Zhou afirmou que não se incomodaria em ter uma câmera instalada em sua porta do lado de fora, porque ele não sairia. “Instalá-la dentro da minha casa é uma grande invasão da minha privacidade.”
O servidor público disse que outros dois vizinhos também em isolamento contaram que tiveram câmeras instaladas dentro de suas casas.
O centro de controle de epidemias do distrito onde Zhou mora confirmou à CNN que os dispositivos servem para reforçar a quarentena, mas não deram mais informações a respeito.
Não há um número oficial de câmeras instaladas para esse fim no país. Mas o distrito de Chaoyang, na Província de Jilin, cidade com quatro milhões de pessoas, disse em um comunicado que instalou 500 delas desde o dia 8 de fevereiro.
O que diz a legislação
A China não tem uma lei nacional específica para regular o uso de câmeras de segurança em espaços públicos. O Ministério da Segurança Pública lançou um projeto de regulamento sobre o assunto em 2016, mas o decreto ainda aguarda aprovação do Legislativo. Nos últimos anos, alguns governos locais emitiram suas próprias regulamentações sobre a questão.
Tong Zongjin, advogado com base em Pequim, disse que a instalação dos dispositivos em frente à casa das pessoas sempre foi um assunto obscuro.
“A área externa da frente da casa de uma pessoa não é parte da residência privada e é considerada um espaço comum.

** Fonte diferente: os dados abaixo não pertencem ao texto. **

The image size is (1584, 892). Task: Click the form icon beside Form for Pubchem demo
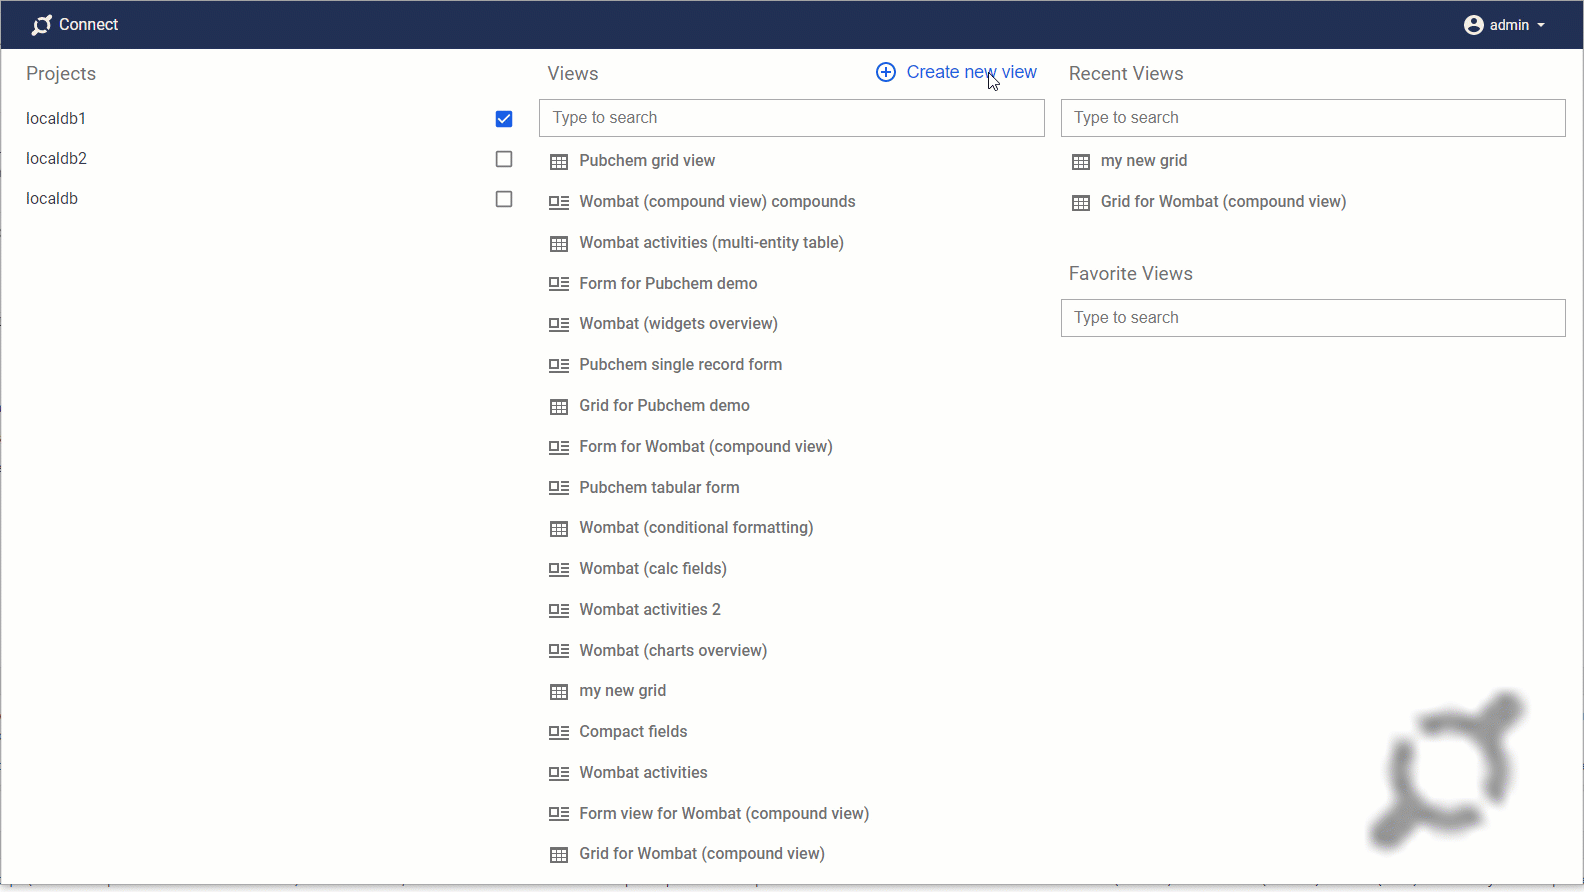559,284
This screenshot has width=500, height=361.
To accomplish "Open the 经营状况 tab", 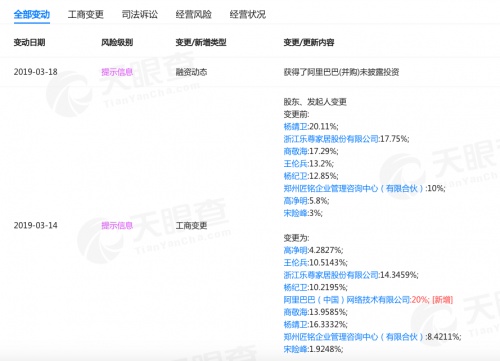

Mas a câmera pode monitorar algo pessoal, como quando o indivíduo sai ou chega ao local”, explicou.
Para Zongjin, o fato de as câmeras estarem sendo instaladas pelas autoridades durante uma emergência de saúde pública ressalta a importância de equilibrar a privacidade individual e o interesse público.
Segundo Jason Lau, especialista em privacidade e professor da Universidade Batista de Hong Kong, “é claro que o governo tentará coletar o máximo de dados para ajudar a impedir a propagação do vírus”. Mas ele precisa considerar se a coleta de dados é apropriada, necessária e proporcional, e avaliar se há outros métodos menos invasivos de fazê-lo, declarou Lau.